--- Material provided Enclosed Below ---
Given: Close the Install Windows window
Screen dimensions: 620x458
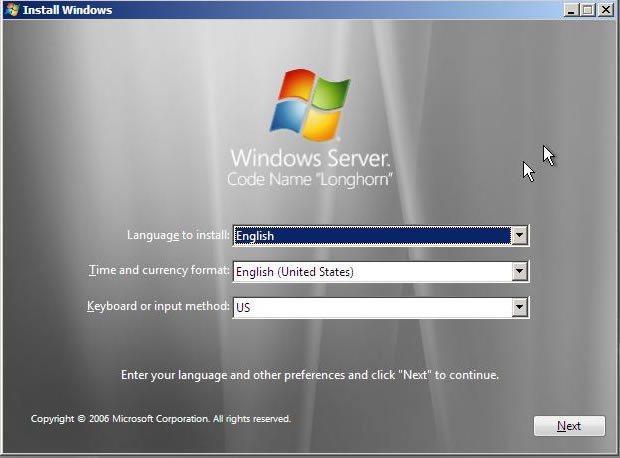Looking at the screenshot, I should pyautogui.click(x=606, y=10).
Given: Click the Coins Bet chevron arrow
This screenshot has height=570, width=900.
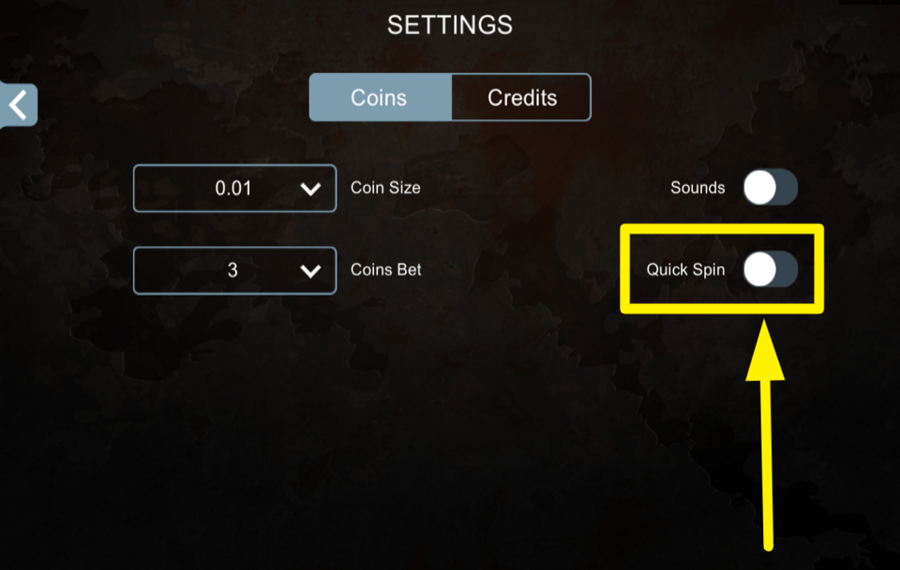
--- End of Enclosed Material provided ---
Your assignment: Could you restate each record word for word, keeping the pictures out?

Answer section:
Given: Close the Install Windows window
Screen dimensions: 620x458
Looking at the screenshot, I should pyautogui.click(x=606, y=10).
Given: Click the Coins Bet chevron arrow
This screenshot has height=570, width=900.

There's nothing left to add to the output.